Aging of metals is one of the most common ways to change the properties of a metal alloy. While the properties of many metals can change through heating and quenching or hardening, some metal alloys are specifically made to age. Aging can change the physical and aesthetic properties of an alloy such that it acquires properties that are quite different from its unaged form.
Aging of metal is a process applied to heat-treated metal alloys that can occur artificially or naturally. Natural ageing occurs during the service life of the metal alloy. During the natural aging process, supersaturated alloying elements in the metal alloy form so-called metal precipitates. These precipitates block dislocations in the metal, increasing the strength and hardness of a metal alloy while decreasing its ductility.
Artificial aging is a process used to accelerate the formation of precipitates in a metal alloy heated in solution to a rate much faster than the natural aging process. The artificial aging process is carried out by increasing the temperature of the metal alloy heated in solution to a point below the recrystallisation temperature, but high enough to accelerate precipitate formation. Once the precipitates of the alloying element have reached the correct size, the metal alloy is rapidly cooled to prevent further change in the metal precipitates.
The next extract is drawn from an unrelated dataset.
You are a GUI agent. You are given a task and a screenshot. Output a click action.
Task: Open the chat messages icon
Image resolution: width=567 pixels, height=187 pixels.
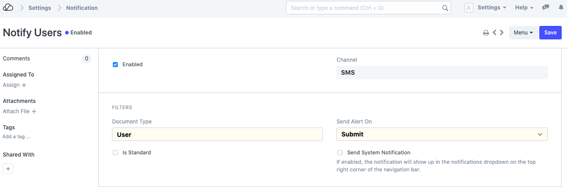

As long as a metal alloy can undergo heat treatment, it can be aged. The most popular choices are stainless steel, aluminium and copper. All these alloys can become incredibly hard and strong through the aging process. Even copper, which is usually soft and malleable, can be transformed by the metal aging process. It becomes much harder and stronger-but also quite brittle. Magnesium, nickel and titanium can also be aged, as long as these alloys can undergo heat treatment.
One concern when aging a metal alloy, naturally or artificially, is something known as over-aging. This occurs when precipitates change in size due to an aging process beyond the point where it is beneficial for application. This often results in reduced strength and hardness.
Two common ways this occurs is by welding or cold working a metal. It should be carefully determined whether a metal that has undergone heat treatment should be artificially aged again after either of these two processes to ensure that the desired mechanical properties are still present.
In a metal project where the pieces need to be strong, hard and less ductile, then metal aging may be the right process. However, there are other processes that can achieve similar effects. For example, flame and induction hardening, annealing and quenching are all ways in which metallurgists harden metals. The right process depends on the type of metal and what the ultimate goals are.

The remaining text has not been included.